### WORK INSTRUCTION
Below are the records; copy each line in which "width" occurs.

#### DATA FOR REVIEW ####

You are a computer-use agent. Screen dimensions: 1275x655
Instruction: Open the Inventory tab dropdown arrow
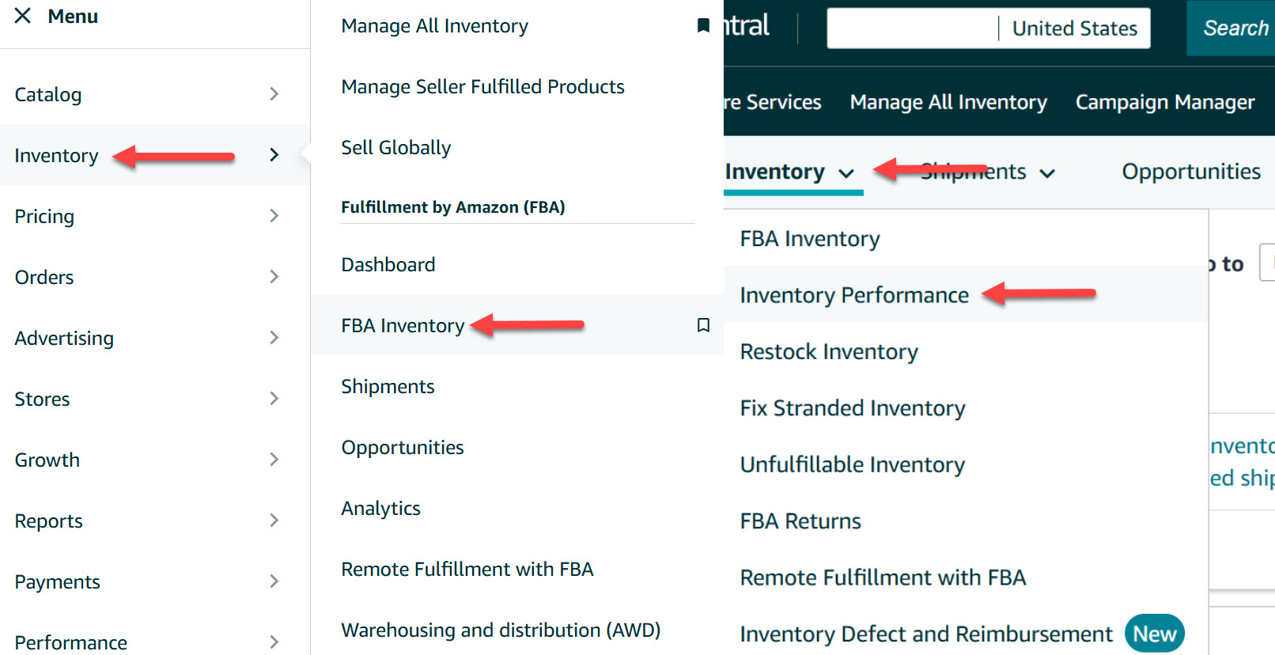pos(846,173)
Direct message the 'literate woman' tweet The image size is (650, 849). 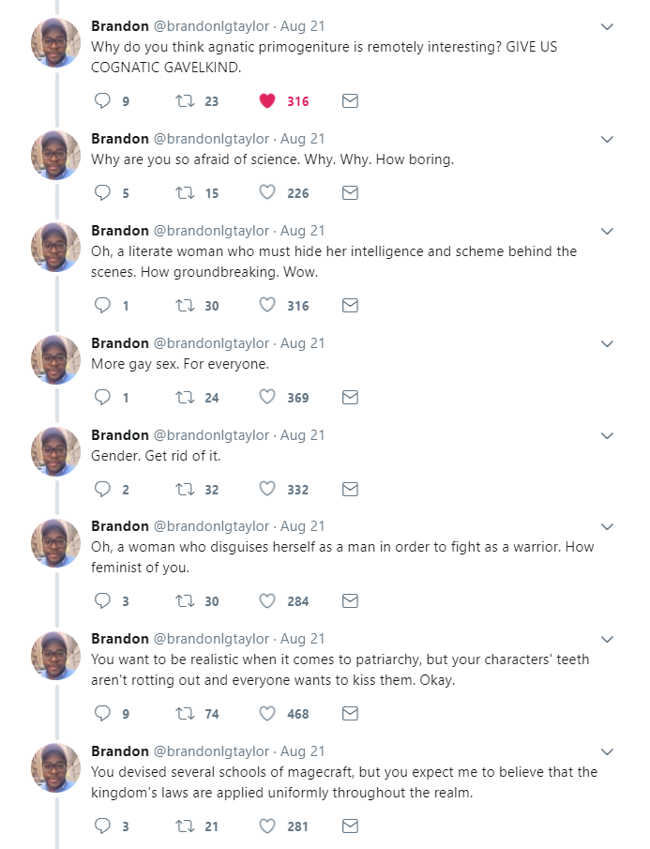(x=350, y=306)
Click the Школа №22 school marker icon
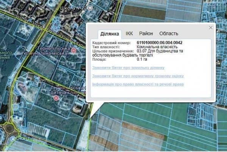The image size is (227, 152). 90,7
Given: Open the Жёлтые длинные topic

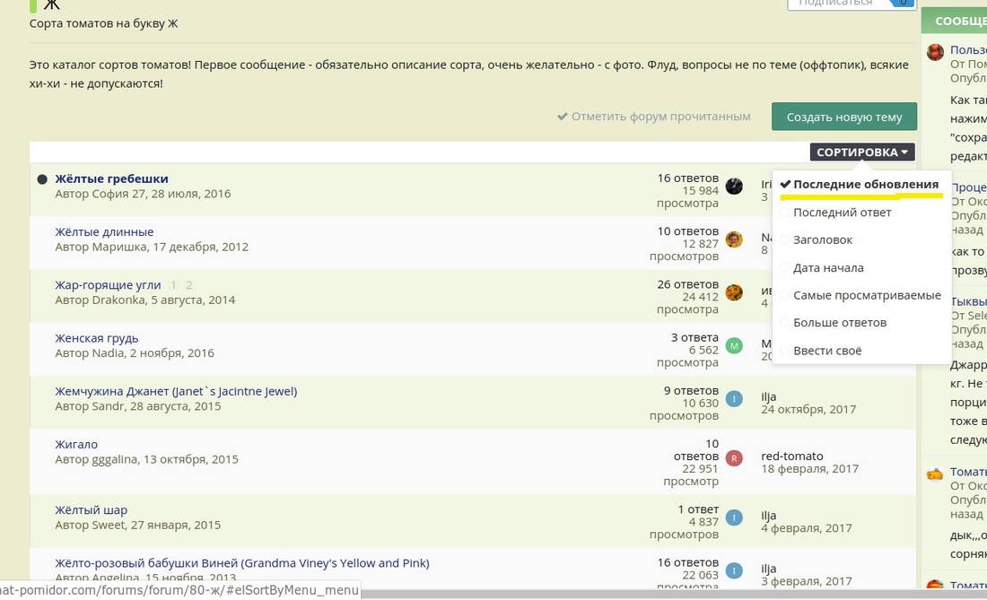Looking at the screenshot, I should pos(104,231).
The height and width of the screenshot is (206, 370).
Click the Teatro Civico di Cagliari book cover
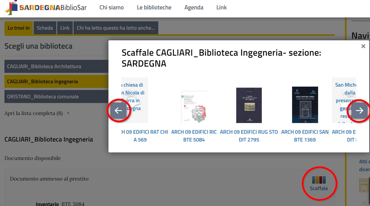pyautogui.click(x=249, y=105)
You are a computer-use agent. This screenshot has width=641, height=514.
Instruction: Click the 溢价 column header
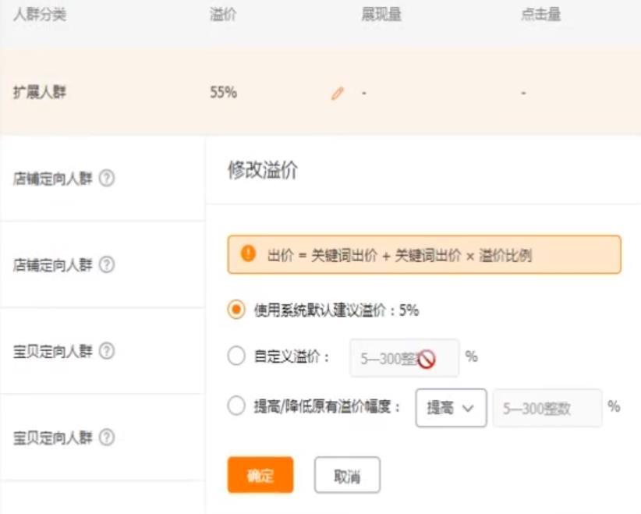pos(223,15)

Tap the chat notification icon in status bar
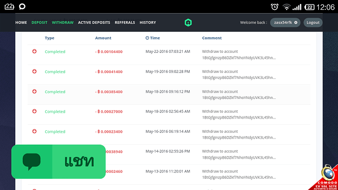coord(22,7)
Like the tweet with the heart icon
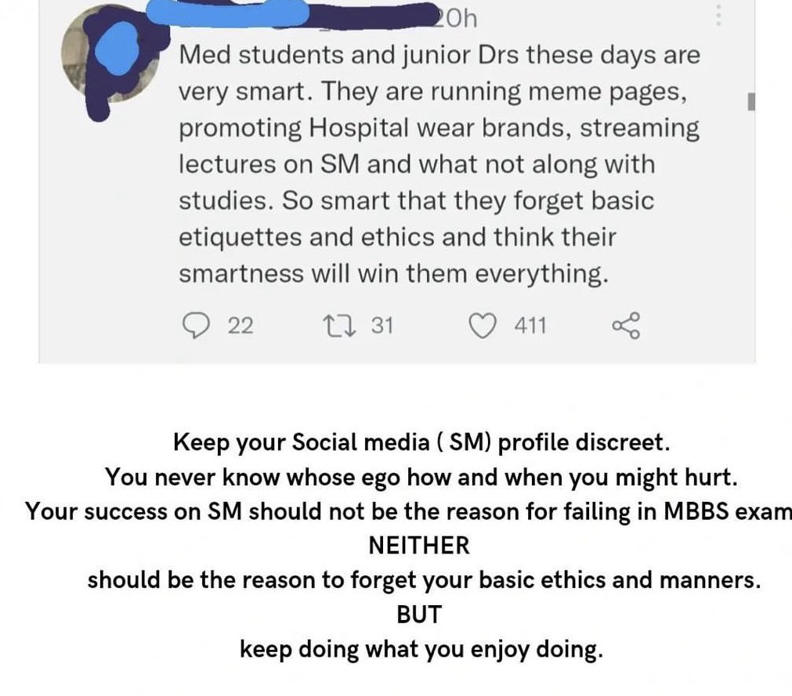The image size is (792, 696). click(x=483, y=326)
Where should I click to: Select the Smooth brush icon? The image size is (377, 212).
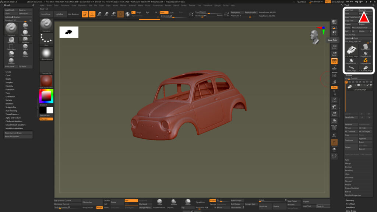[x=11, y=60]
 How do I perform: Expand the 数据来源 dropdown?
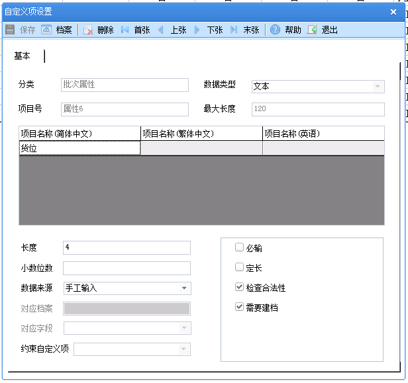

####

### ANSWER FOR THE TASK
The height and width of the screenshot is (206, 370).
You are a computer-use agent. This screenshot has width=641, height=514.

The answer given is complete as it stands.